▶ Given task
Put each non-blank line of the listing below into a JSON list, one string per line.

▶ Records for processing
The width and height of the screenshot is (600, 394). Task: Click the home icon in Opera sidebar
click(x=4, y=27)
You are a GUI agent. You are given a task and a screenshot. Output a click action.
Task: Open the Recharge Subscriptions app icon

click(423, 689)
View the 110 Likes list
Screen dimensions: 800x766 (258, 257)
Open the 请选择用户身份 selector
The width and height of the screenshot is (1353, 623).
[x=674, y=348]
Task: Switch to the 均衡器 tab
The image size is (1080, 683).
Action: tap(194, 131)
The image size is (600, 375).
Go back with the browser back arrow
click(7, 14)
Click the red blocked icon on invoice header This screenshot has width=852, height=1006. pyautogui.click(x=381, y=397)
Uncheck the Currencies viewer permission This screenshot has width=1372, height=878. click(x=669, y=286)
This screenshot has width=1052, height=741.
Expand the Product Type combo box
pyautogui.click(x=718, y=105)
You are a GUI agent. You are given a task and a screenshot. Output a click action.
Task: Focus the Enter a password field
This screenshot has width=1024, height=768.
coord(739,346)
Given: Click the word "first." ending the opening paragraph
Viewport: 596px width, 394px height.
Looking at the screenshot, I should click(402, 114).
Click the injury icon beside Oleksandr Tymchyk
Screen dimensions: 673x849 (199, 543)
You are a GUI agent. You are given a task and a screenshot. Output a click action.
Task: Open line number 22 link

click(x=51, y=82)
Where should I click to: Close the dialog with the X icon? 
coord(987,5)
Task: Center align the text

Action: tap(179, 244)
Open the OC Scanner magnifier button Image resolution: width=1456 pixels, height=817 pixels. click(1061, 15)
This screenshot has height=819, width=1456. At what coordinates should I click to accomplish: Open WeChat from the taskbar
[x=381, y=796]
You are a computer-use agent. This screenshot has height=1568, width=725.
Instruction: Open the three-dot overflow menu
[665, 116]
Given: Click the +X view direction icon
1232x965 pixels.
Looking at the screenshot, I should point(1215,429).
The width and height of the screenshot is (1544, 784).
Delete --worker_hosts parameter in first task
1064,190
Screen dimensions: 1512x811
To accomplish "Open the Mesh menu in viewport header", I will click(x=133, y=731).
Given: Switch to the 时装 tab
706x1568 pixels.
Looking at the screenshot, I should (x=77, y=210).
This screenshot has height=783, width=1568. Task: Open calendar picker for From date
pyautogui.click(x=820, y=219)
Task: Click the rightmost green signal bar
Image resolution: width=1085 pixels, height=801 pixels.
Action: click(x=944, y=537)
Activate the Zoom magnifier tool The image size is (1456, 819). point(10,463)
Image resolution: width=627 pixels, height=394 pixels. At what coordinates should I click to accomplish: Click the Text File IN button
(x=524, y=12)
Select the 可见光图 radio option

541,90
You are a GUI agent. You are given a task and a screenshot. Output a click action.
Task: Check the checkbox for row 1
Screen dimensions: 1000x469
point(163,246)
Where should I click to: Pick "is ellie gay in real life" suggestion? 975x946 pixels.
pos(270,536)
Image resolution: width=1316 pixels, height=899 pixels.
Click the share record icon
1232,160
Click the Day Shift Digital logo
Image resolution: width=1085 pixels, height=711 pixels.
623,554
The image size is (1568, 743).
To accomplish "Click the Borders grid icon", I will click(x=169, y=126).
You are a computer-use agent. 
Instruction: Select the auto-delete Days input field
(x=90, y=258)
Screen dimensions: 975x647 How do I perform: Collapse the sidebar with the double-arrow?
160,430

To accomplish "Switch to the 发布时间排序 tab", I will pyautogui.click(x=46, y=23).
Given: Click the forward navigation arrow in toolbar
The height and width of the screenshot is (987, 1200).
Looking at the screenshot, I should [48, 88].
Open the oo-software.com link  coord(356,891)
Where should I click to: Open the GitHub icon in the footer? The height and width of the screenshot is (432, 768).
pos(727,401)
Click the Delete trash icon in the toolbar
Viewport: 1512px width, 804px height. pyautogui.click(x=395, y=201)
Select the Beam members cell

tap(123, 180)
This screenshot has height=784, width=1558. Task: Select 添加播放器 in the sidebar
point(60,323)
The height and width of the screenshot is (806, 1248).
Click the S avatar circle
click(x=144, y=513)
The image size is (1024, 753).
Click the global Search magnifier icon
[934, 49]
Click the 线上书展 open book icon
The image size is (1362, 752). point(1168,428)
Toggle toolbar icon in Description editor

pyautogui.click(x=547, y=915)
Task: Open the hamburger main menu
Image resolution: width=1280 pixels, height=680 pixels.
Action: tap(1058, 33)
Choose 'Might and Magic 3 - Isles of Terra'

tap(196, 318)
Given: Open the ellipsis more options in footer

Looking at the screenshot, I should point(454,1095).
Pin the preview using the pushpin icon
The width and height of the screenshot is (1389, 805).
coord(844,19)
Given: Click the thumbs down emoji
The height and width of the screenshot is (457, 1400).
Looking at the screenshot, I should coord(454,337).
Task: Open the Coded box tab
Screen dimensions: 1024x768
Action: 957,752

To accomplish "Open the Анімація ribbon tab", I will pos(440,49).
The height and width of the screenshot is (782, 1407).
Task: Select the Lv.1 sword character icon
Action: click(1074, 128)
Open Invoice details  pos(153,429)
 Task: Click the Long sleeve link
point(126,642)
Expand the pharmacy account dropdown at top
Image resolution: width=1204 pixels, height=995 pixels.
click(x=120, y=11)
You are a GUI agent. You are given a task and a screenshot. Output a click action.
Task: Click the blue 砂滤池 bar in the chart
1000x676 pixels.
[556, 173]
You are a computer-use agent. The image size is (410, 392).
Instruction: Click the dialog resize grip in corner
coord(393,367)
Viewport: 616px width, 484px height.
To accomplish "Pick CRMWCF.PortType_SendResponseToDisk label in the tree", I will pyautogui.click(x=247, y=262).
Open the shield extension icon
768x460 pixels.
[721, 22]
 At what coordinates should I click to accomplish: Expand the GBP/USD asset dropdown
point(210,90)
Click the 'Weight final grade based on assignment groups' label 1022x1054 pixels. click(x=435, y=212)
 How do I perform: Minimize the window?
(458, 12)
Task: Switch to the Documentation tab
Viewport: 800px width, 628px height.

▶ Problem solution
[
  "The width and height of the screenshot is (600, 394). Task: Click the home icon in Opera sidebar",
  "click(x=4, y=27)",
  "You are a GUI agent. You are given a task and a screenshot. Output a click action.",
  "Task: Open the Recharge Subscriptions app icon",
  "click(423, 689)",
  "View the 110 Likes list",
  "Screen dimensions: 800x766 (258, 257)",
  "Open the 请选择用户身份 selector",
  "The width and height of the screenshot is (1353, 623).",
  "[x=674, y=348]",
  "Task: Switch to the 均衡器 tab",
  "The image size is (1080, 683).",
  "Action: tap(194, 131)",
  "The image size is (600, 375).",
  "Go back with the browser back arrow",
  "click(7, 14)",
  "Click the red blocked icon on invoice header This screenshot has width=852, height=1006. pyautogui.click(x=381, y=397)",
  "Uncheck the Currencies viewer permission This screenshot has width=1372, height=878. click(x=669, y=286)",
  "This screenshot has width=1052, height=741.",
  "Expand the Product Type combo box",
  "pyautogui.click(x=718, y=105)",
  "You are a GUI agent. You are given a task and a screenshot. Output a click action.",
  "Task: Focus the Enter a password field",
  "This screenshot has width=1024, height=768.",
  "coord(739,346)",
  "Given: Click the word \"first.\" ending the opening paragraph",
  "Viewport: 596px width, 394px height.",
  "Looking at the screenshot, I should click(402, 114).",
  "Click the injury icon beside Oleksandr Tymchyk",
  "Screen dimensions: 673x849 (199, 543)",
  "You are a GUI agent. You are given a task and a screenshot. Output a click action.",
  "Task: Open line number 22 link",
  "click(x=51, y=82)",
  "Where should I click to: Close the dialog with the X icon? ",
  "coord(987,5)",
  "Task: Center align the text",
  "Action: tap(179, 244)",
  "Open the OC Scanner magnifier button Image resolution: width=1456 pixels, height=817 pixels. click(1061, 15)",
  "This screenshot has height=819, width=1456. At what coordinates should I click to accomplish: Open WeChat from the taskbar",
  "[x=381, y=796]",
  "You are a computer-use agent. This screenshot has height=1568, width=725.",
  "Instruction: Open the three-dot overflow menu",
  "[665, 116]",
  "Given: Click the +X view direction icon",
  "1232x965 pixels.",
  "Looking at the screenshot, I should point(1215,429).",
  "The width and height of the screenshot is (1544, 784).",
  "Delete --worker_hosts parameter in first task",
  "1064,190",
  "Screen dimensions: 1512x811",
  "To accomplish \"Open the Mesh menu in viewport header\", I will click(x=133, y=731).",
  "Given: Switch to the 时装 tab",
  "706x1568 pixels.",
  "Looking at the screenshot, I should (x=77, y=210).",
  "This screenshot has height=783, width=1568. Task: Open calendar picker for From date",
  "pyautogui.click(x=820, y=219)",
  "Task: Click the rightmost green signal bar",
  "Image resolution: width=1085 pixels, height=801 pixels.",
  "Action: click(x=944, y=537)",
  "Activate the Zoom magnifier tool The image size is (1456, 819). point(10,463)",
  "Image resolution: width=627 pixels, height=394 pixels. At what coordinates should I click to accomplish: Click the Text File IN button",
  "(x=524, y=12)",
  "Select the 可见光图 radio option",
  "541,90",
  "You are a GUI agent. You are given a task and a screenshot. Output a click action.",
  "Task: Check the checkbox for row 1",
  "Screen dimensions: 1000x469",
  "point(163,246)",
  "Where should I click to: Pick \"is ellie gay in real life\" suggestion? 975x946 pixels.",
  "pos(270,536)",
  "Image resolution: width=1316 pixels, height=899 pixels.",
  "Click the share record icon",
  "1232,160",
  "Click the Day Shift Digital logo",
  "Image resolution: width=1085 pixels, height=711 pixels.",
  "623,554",
  "The image size is (1568, 743).",
  "To accomplish \"Click the Borders grid icon\", I will click(x=169, y=126).",
  "You are a computer-use agent. ",
  "Instruction: Select the auto-delete Days input field",
  "(x=90, y=258)",
  "Screen dimensions: 975x647 How do I perform: Collapse the sidebar with the double-arrow?",
  "160,430",
  "To accomplish \"Switch to the 发布时间排序 tab\", I will pyautogui.click(x=46, y=23).",
  "Given: Click the forward navigation arrow in toolbar",
  "The height and width of the screenshot is (987, 1200).",
  "Looking at the screenshot, I should [48, 88].",
  "Open the oo-software.com link  coord(356,891)",
  "Where should I click to: Open the GitHub icon in the footer? The height and width of the screenshot is (432, 768).",
  "pos(727,401)",
  "Click the Delete trash icon in the toolbar",
  "Viewport: 1512px width, 804px height. pyautogui.click(x=395, y=201)",
  "Select the Beam members cell",
  "tap(123, 180)",
  "This screenshot has height=784, width=1558. Task: Select 添加播放器 in the sidebar",
  "point(60,323)",
  "The height and width of the screenshot is (806, 1248).",
  "Click the S avatar circle",
  "click(x=144, y=513)",
  "The image size is (1024, 753).",
  "Click the global Search magnifier icon",
  "[934, 49]",
  "Click the 线上书展 open book icon",
  "The image size is (1362, 752). point(1168,428)",
  "Toggle toolbar icon in Description editor",
  "pyautogui.click(x=547, y=915)",
  "Task: Open the hamburger main menu",
  "Image resolution: width=1280 pixels, height=680 pixels.",
  "Action: tap(1058, 33)",
  "Choose 'Might and Magic 3 - Isles of Terra'",
  "tap(196, 318)",
  "Given: Open the ellipsis more options in footer",
  "Looking at the screenshot, I should point(454,1095).",
  "Pin the preview using the pushpin icon",
  "The width and height of the screenshot is (1389, 805).",
  "coord(844,19)",
  "Given: Click the thumbs down emoji",
  "The height and width of the screenshot is (457, 1400).",
  "Looking at the screenshot, I should coord(454,337).",
  "Task: Open the Coded box tab",
  "Screen dimensions: 1024x768",
  "Action: 957,752",
  "To accomplish \"Open the Анімація ribbon tab\", I will pos(440,49).",
  "The height and width of the screenshot is (782, 1407).",
  "Task: Select the Lv.1 sword character icon",
  "Action: click(1074, 128)",
  "Open Invoice details  pos(153,429)",
  " Task: Click the Long sleeve link",
  "point(126,642)",
  "Expand the pharmacy account dropdown at top",
  "Image resolution: width=1204 pixels, height=995 pixels.",
  "click(x=120, y=11)",
  "You are a GUI agent. You are given a task and a screenshot. Output a click action.",
  "Task: Click the blue 砂滤池 bar in the chart",
  "1000x676 pixels.",
  "[556, 173]",
  "You are a computer-use agent. The image size is (410, 392).",
  "Instruction: Click the dialog resize grip in corner",
  "coord(393,367)",
  "Viewport: 616px width, 484px height.",
  "To accomplish \"Pick CRMWCF.PortType_SendResponseToDisk label in the tree\", I will pyautogui.click(x=247, y=262).",
  "Open the shield extension icon",
  "768x460 pixels.",
  "[721, 22]",
  " At what coordinates should I click to accomplish: Expand the GBP/USD asset dropdown",
  "point(210,90)",
  "Click the 'Weight final grade based on assignment groups' label 1022x1054 pixels. click(x=435, y=212)",
  " How do I perform: Minimize the window?",
  "(458, 12)",
  "Task: Switch to the Documentation tab",
  "Viewport: 800px width, 628px height."
]